**Extract provided**

-*-

If you take a stroll through the working neighborhoods of Turkey’s largest cities like Istanbul and Ankara, you’ll see street sellers serving steaming hot rice pilaf with chicken and chickpeas. Their two-wheeled vending carts are unmistakable, especially at lunchtime.

Rice pilaf with chicken and chickpeas, or ‘nohutlu pilavı’ (no-HOOT’-loo PEE’-lahv-uh), is popular on the streets because it’s very inexpensive. It also packs a lot of energy and nutrients if you’re working hard all day.

You can usually get a bowl of fresh pilaf and an ice-cold cup of the Turkish yogurt drink called ‘ayran’ (ai-RAHN’) for a few Turkish Lira or less.

Although it seems like a simple meal, it’s actually very delicious. Many families make it at home, especially for large gatherings. And you don’t need to make much else to go along with it. A fresh salad will do.

Rice and dried legumes like chickpeas are staples in Turkish cuisine and are some of the most popular Turkish ingredients. Go ahead and try Turkish rice pilaf with chicken and chickpeas for a simple, delicious meal all in one pot.


  • 1 1/2 whole chicken with skin

  • 1 carrot

  • 1 onion

  • 1 (15-ounce) can chickpeas

  • 2 tablespoons unsalted butter

  • 2 tablespoons olive oil

  • 1 1/2 cups short-grain rice

  • 2 cups chicken broth

  • 1 cup water

  • 2 teaspoons salt

  • 1/2 teaspoon freshly ground black pepper

Steps to Make It

  1. Place the ½ chicken in a pot and fill it with enough water to cover the chicken by one inch. Peel the carrot and the onion and place them in the pot. Bring the water to a boil, then reduce the heat and cover the pot. Let the chicken simmer gently until the meat is falling off the bones, about 30 minutes. Set it aside to cool.

-*-

(Click-target data)
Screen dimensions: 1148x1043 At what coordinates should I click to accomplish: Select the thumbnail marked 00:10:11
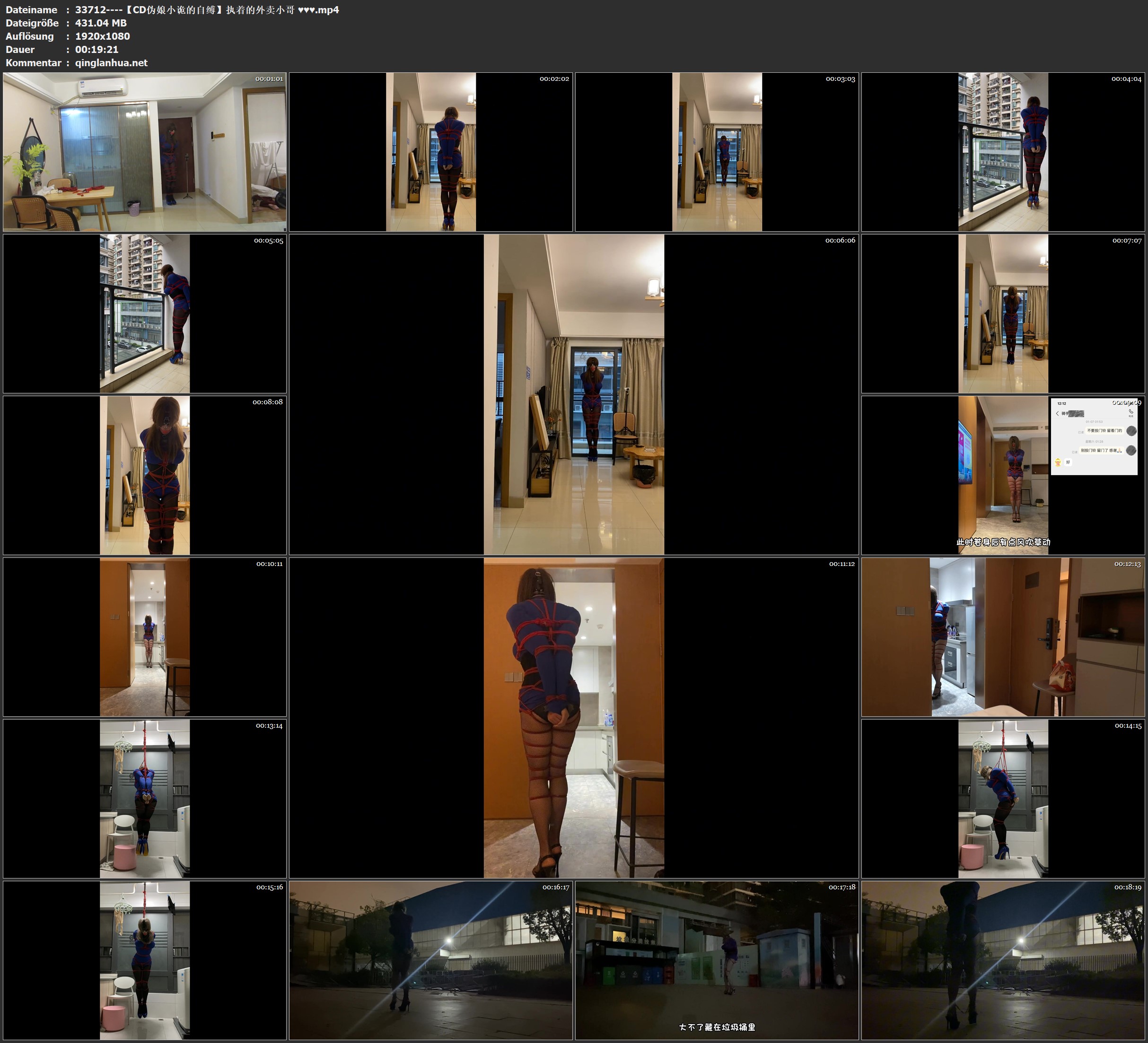pyautogui.click(x=145, y=636)
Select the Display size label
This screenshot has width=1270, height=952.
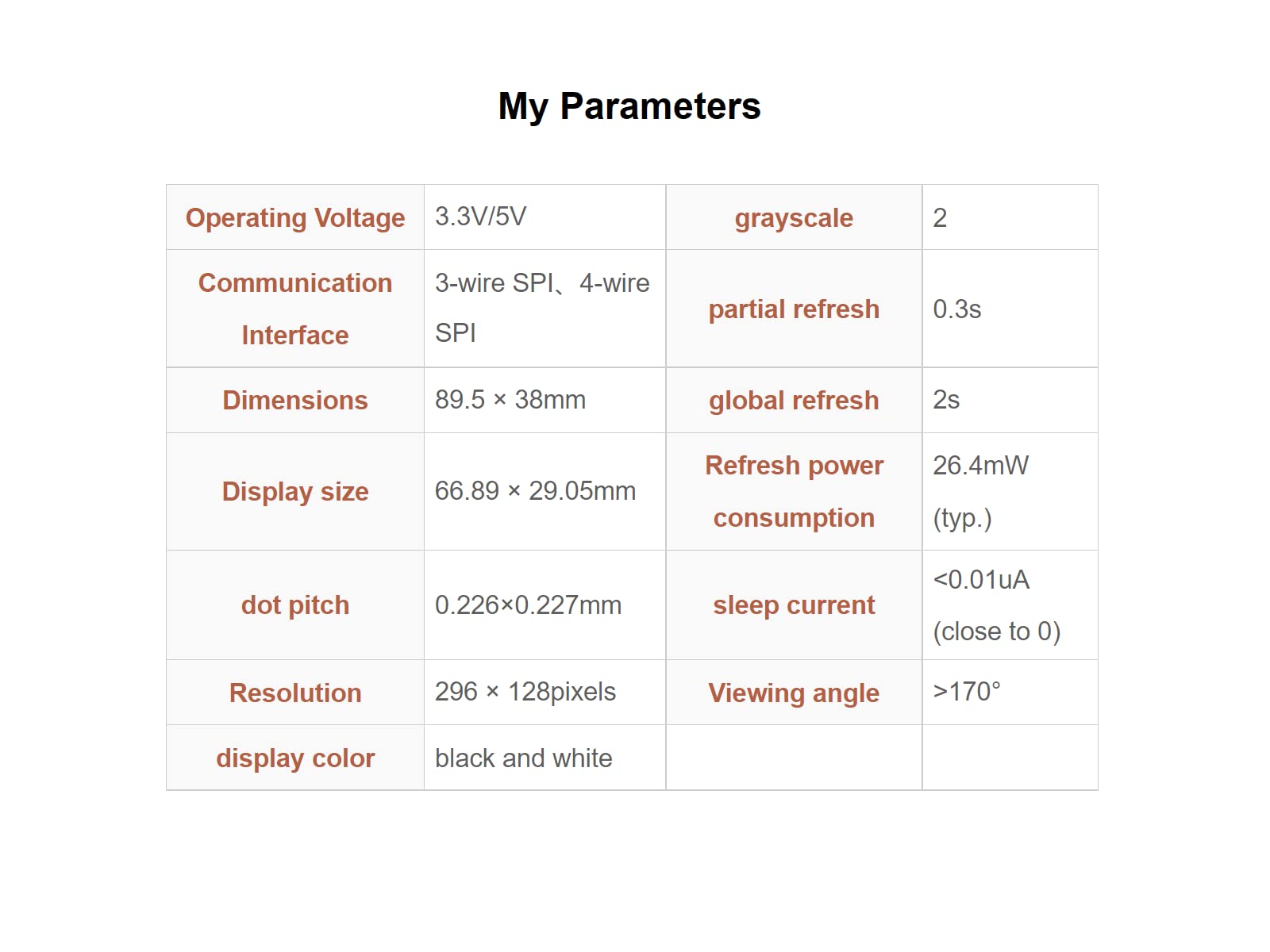point(295,492)
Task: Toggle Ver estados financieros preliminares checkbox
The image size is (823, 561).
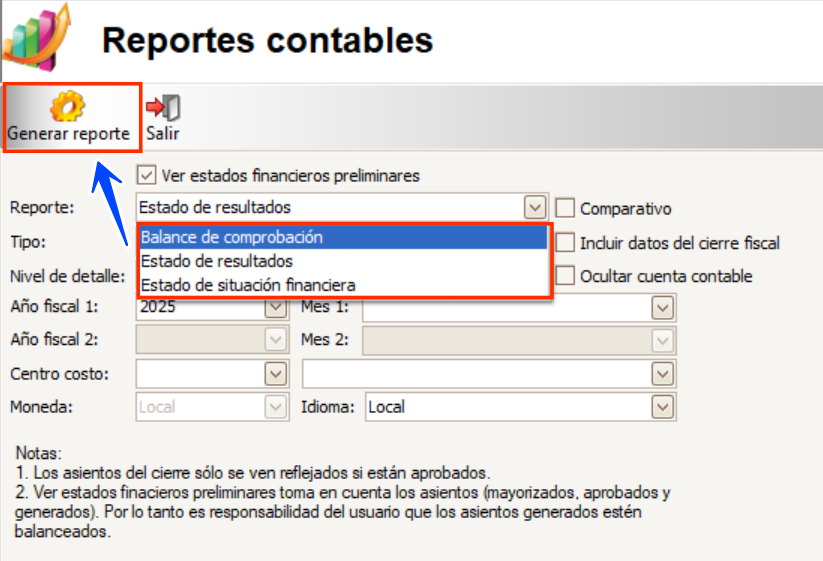Action: [146, 175]
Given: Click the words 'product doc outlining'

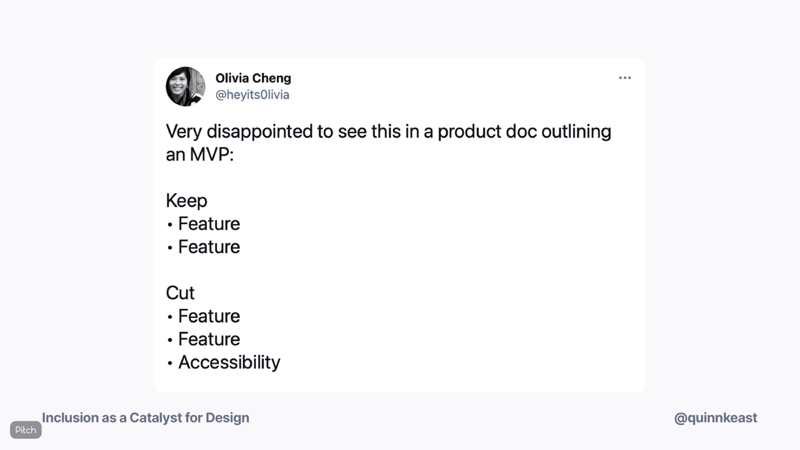Looking at the screenshot, I should pyautogui.click(x=524, y=132).
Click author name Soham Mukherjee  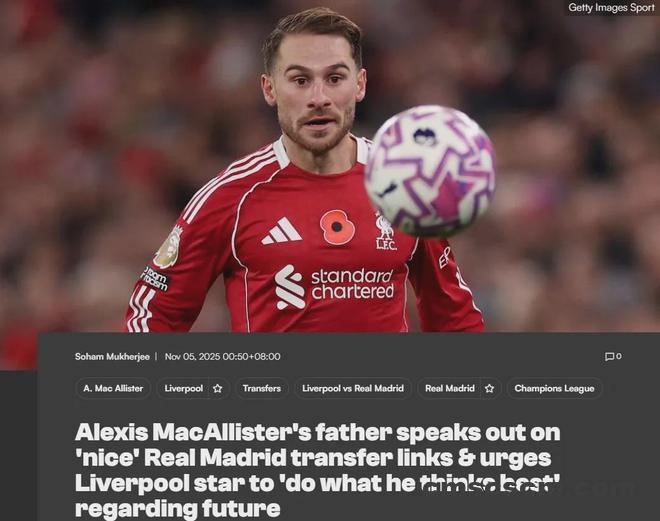(x=112, y=356)
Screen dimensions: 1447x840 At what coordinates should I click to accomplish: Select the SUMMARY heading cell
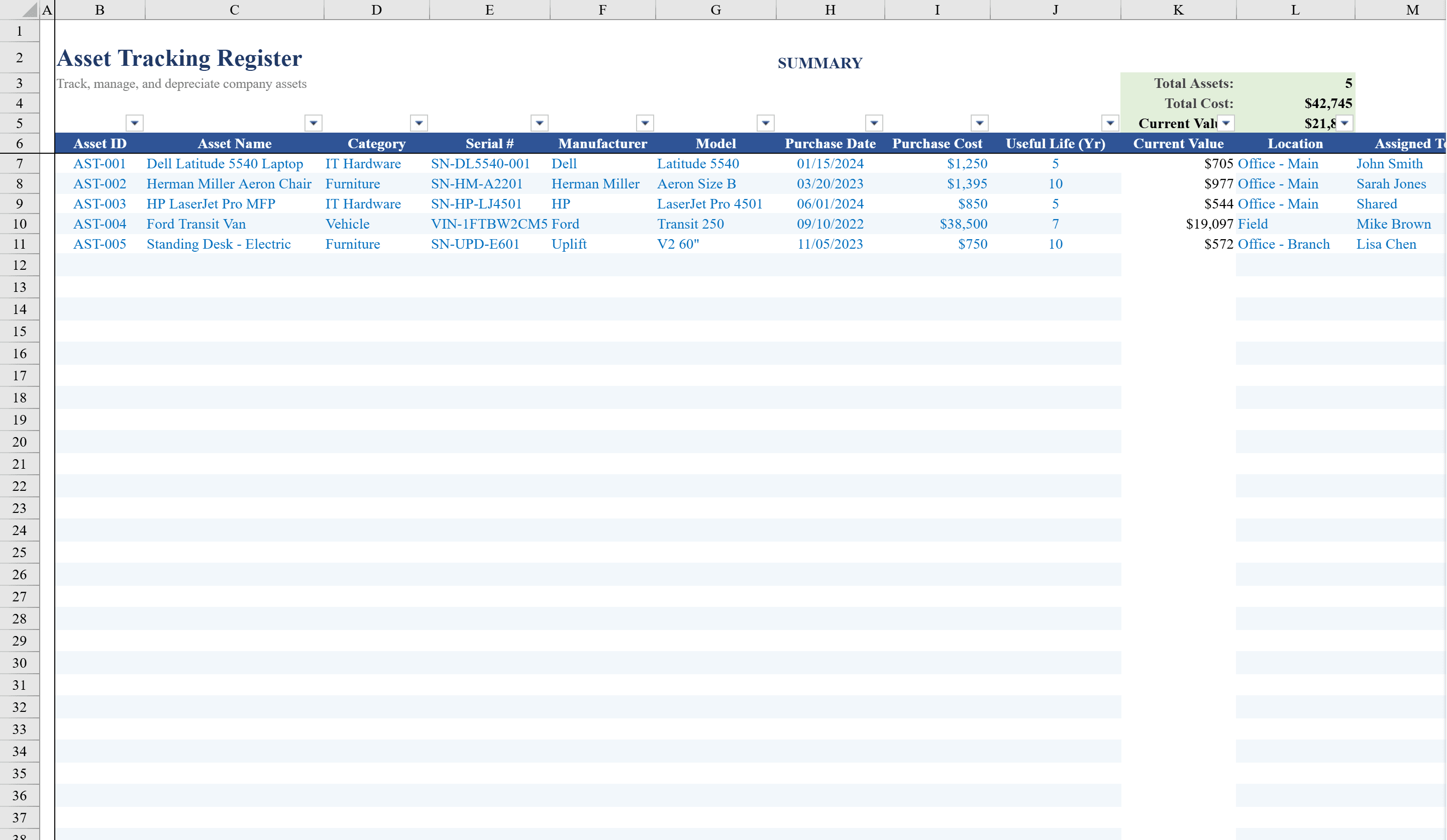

-*-

**Set problem 1**
Could you write out the part of the chicken and chickpea pilaf piece between "Rice pilaf with chicken and chickpeas, or" and "in one pot.", inclusive?
**Set problem 2**
Can you extend the Turkish rice pilaf recipe, picking up right after its last sentence?

**Response 1**
Rice pilaf with chicken and chickpeas, or ‘nohutlu pilavı’ (no-HOOT’-loo PEE’-lahv-uh), is popular on the streets because it’s very inexpensive. It also packs a lot of energy and nutrients if you’re working hard all day.

You can usually get a bowl of fresh pilaf and an ice-cold cup of the Turkish yogurt drink called ‘ayran’ (ai-RAHN’) for a few Turkish Lira or less.

Although it seems like a simple meal, it’s actually very delicious. Many families make it at home, especially for large gatherings. And you don’t need to make much else to go along with it. A fresh salad will do.

Rice and dried legumes like chickpeas are staples in Turkish cuisine and are some of the most popular Turkish ingredients. Go ahead and try Turkish rice pilaf with chicken and chickpeas for a simple, delicious meal all in one pot.

**Response 2**
  2. When the chicken is cool enough to handle, discard the onion and carrot. Remove the chicken from the broth and separate all the meat from the bones, Discard the bones, skin, and gristle. Strain the broth through a fine wire strainer and set it aside.

  3. Drain and rinse the chickpeas and set them aside. In a large, shallow pan, melt the butter together with the oil. Add the rice and work the oils through all the grains with a wooden spoon. On low heat, continue to ‘fry’ the dry rice for a few minutes.

  4. Add the chickpeas, chicken broth, water, salt and pepper. Bring the liquid to a boil, then reduce the heat and cover. Let the rice simmer very gently on low heat until all the liquid is absorbed.

  5. Turn off the heat. Open the top of the pan and arrange the chicken pieces over the top of the cooked rice. Do this quickly as you don’t want to lose too much steam. Replace the cover and let the rice continue to steam for about 10 minutes more.

  6. When you are ready to serve it, remove the lid. Using a large bowl as a mold, arrange the chicken pieces in the bottom and up the sides of the bowl. Using the wooden spoon, fill the bowl with the hot rice and gently pack it down to make it firm. When the bowl is full, turn it upside down on your serving plate. You can garnish the top with a sprinkle of chopped fresh herbs if you wish.

  7. Serve the rice piping hot with a glass of ice cold Turkish yogurt drink, called ‘ayran’ (ai-RAHN’).